[Selected excerpt — start]
Orchids from my besties.
Roses from my bestie.
For the next 2 days my parents traded places, doctors and nurses came and went, and I waited with dread for the day they would remove my epidural.The ostomy nurses instructed me on the basics of my ileostomy while I nodded off, Dr. Skibber called me his All Star patient, the pain management team continued to marvel at my low pain levels and response to the epidural, and the nursing staff expressed gratitude that I was emptying my own bag, walking myself regularly, and chatting amiably with friends and family. Bear in mind I was in a post-anesthesia, pain med fueled, under slept haze, and because I always say that “perception is reality,” I perceived that I was having a fine time.
Look at me! Walking without a care in the world. Everything hurts and I can’t stand up straight. Woohoo!
On the down side, I hate sleeping on my back and it was painful to try rolling to my side or attempt to lay there, so for 4 nights I hardly slept. The third day post-op my IV tower tipped while I was walking and I had to grab it to stop it from falling over; I felt a sharp pull on my stomach and was terrified I had given myself a hernia or torn something inside (my doctors assessed and I had not). My abdomen, things, buttocks and low back were swollen to epic proportions, and I found myself cradling my belly like a pregnant woman. I feel now, between my experience with the epidural, abdominal incision, undercarriage pain during radiation, and large swollen abdominal area, that I can truly relate to all my child bearing friends. Instead of giving birth to a bouncing baby boy or girl, however, I gave birth to the freedom from the evil oppression of my cancer.
Then came Friday and they told me two things I didn’t want to hear. They were removing the epidural later that day and I was going to be sent home with a blood thinner requiring me to give myself a shot in the stomach everyday for 25 days. I couldn’t tell you which one horrified me more. At this point, to be perfectly honest, I had become pretty nonchalant about my pain levels. I was told to expect pain after the epidural was removed, but so far I was a walking medical miracle of sorts, or so I thought. They removed the epidural, fed me some oral pain meds, and within 2 hours I was shocked to find myself not only experiencing a normal human pain response, but one that far exceeded my every expectation of what white, hot, blinding pain looks like. Thankfully, the hospital is a place with loads and loads of super duper pain meds and people who are happy to supply them. With some norco every 4 hrs, IV morphine for break through pain, and tramadol, I was able to make it through the night, eyes twitching and speech slurred.
Luckily for me, that same day they removed my catheter and I was able to take my first shower. Don’t ever let anyone ever tell you the first post surgical shower is anything but heavenly. Even with the pain, I smelled clean and felt like a million bucks…for 2 seconds. My sister drove in from Austin to spend the night, and spent the evening slathering my face with different creams, ordering from the hospital cafeteria, and indulging my love of hospital pudding. She made one of the most difficult nights of my existence one of the most memorable. I love her. She’s perfect.
This isn’t my sister, but she made this. Nothing makes me happier than my niece. We ate lots of pudding together.
The next day I was discharged to a hotel. I was slightly overmedicated, and a little nauseated. My father and sister were driving back to Austin, and I was left in the care of my mother, in a hotel with minimal room service, only a small refrigerator and an ileostomy I vaguely understood to recuperate momentarily from a surgery that was complicated and complex. I had enough trouble sitting up with the use of my hospital bed. What if I couldn’t get out of bed? Would my mother know how to help me? What if my pain was uncontrolled? What if my bag leaked? How would I eat? These should have been the thoughts going through my head. Instead I was ready to blow that nurturing pop stand and get on with things. Despite an impressively short hospital stay for the surgery I had, 4 days instead of 5-7, the doctors thought I was ready and so did I. Time. To. Go.
[Selected excerpt — finish]
[Information shown — start]
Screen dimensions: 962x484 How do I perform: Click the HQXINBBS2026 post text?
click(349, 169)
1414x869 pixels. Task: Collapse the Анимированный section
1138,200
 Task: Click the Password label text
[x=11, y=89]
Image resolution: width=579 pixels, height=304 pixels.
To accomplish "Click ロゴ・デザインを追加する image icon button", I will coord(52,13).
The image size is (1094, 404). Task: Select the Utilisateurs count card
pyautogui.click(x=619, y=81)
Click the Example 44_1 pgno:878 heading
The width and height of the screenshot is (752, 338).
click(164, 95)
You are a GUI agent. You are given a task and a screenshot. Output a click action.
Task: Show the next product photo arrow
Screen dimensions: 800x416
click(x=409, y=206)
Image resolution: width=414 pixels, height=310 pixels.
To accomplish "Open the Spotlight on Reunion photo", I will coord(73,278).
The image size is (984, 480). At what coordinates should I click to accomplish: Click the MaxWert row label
[Information shown — finish]
**Exercises**:
a. In the surgery recovery account, for how many days was the writer told to self-inject the blood thinner?
b. Please reproduce the part of the surgery recovery account starting with "For the next" and going on through "a fine time.".

**Solutions in order**:
a. 25 days.

b.
For the next 2 days my parents traded places, doctors and nurses came and went, and I waited with dread for the day they would remove my epidural.The ostomy nurses instructed me on the basics of my ileostomy while I nodded off, Dr. Skibber called me his All Star patient, the pain management team continued to marvel at my low pain levels and response to the epidural, and the nursing staff expressed gratitude that I was emptying my own bag, walking myself regularly, and chatting amiably with friends and family. Bear in mind I was in a post-anesthesia, pain med fueled, under slept haze, and because I always say that “perception is reality,” I perceived that I was having a fine time.